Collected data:

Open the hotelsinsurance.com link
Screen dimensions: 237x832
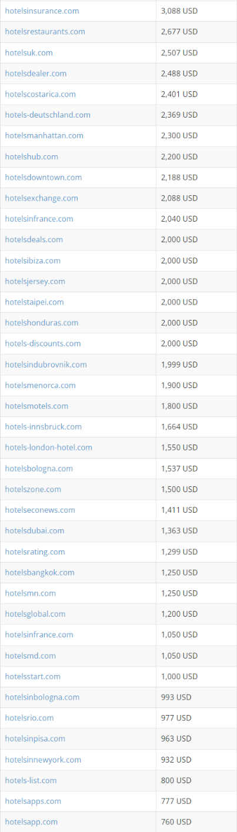42,11
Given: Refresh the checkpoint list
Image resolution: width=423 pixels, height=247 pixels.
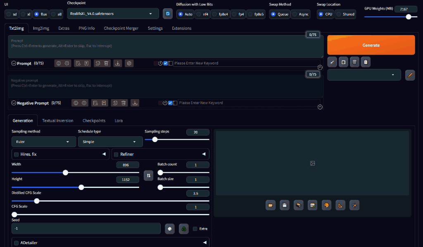Looking at the screenshot, I should 168,14.
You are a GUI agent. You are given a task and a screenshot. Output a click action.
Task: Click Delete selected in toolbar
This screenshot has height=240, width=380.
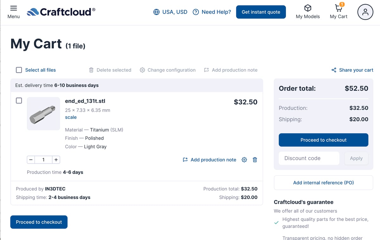coord(110,70)
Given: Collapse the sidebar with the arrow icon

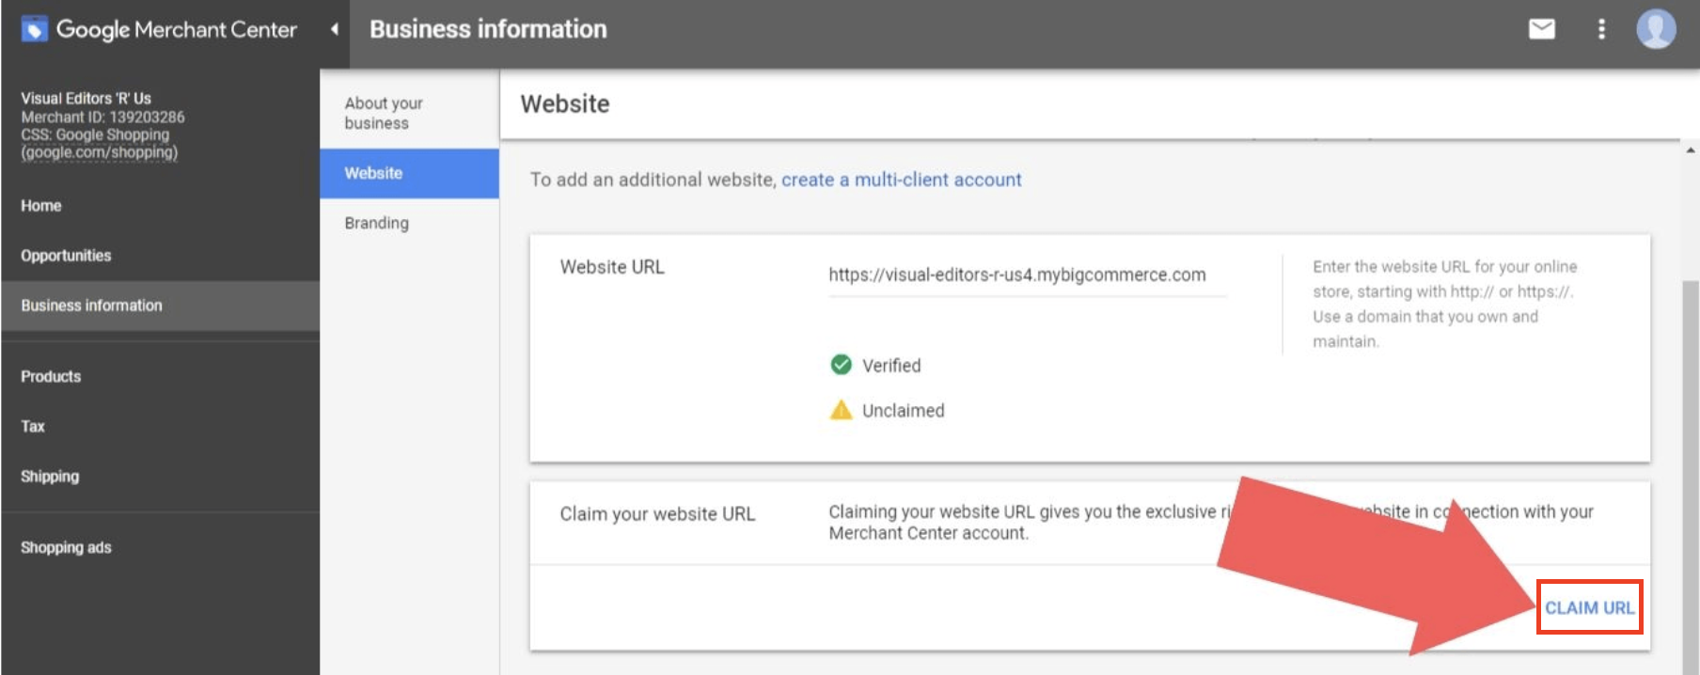Looking at the screenshot, I should (x=334, y=29).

▶ **EXERCISE INSTRUCTIONS**
The records above should be reproduced exactly, with the pictures omitted.

▶ **SOLUTION TO THIS TASK**
Open the hotelsinsurance.com link
Screen dimensions: 237x832
42,11
Given: Refresh the checkpoint list
Image resolution: width=423 pixels, height=247 pixels.
Looking at the screenshot, I should 168,14.
You are a GUI agent. You are given a task and a screenshot. Output a click action.
Task: Click Delete selected in toolbar
This screenshot has height=240, width=380.
coord(110,70)
Given: Collapse the sidebar with the arrow icon

Looking at the screenshot, I should (x=334, y=29).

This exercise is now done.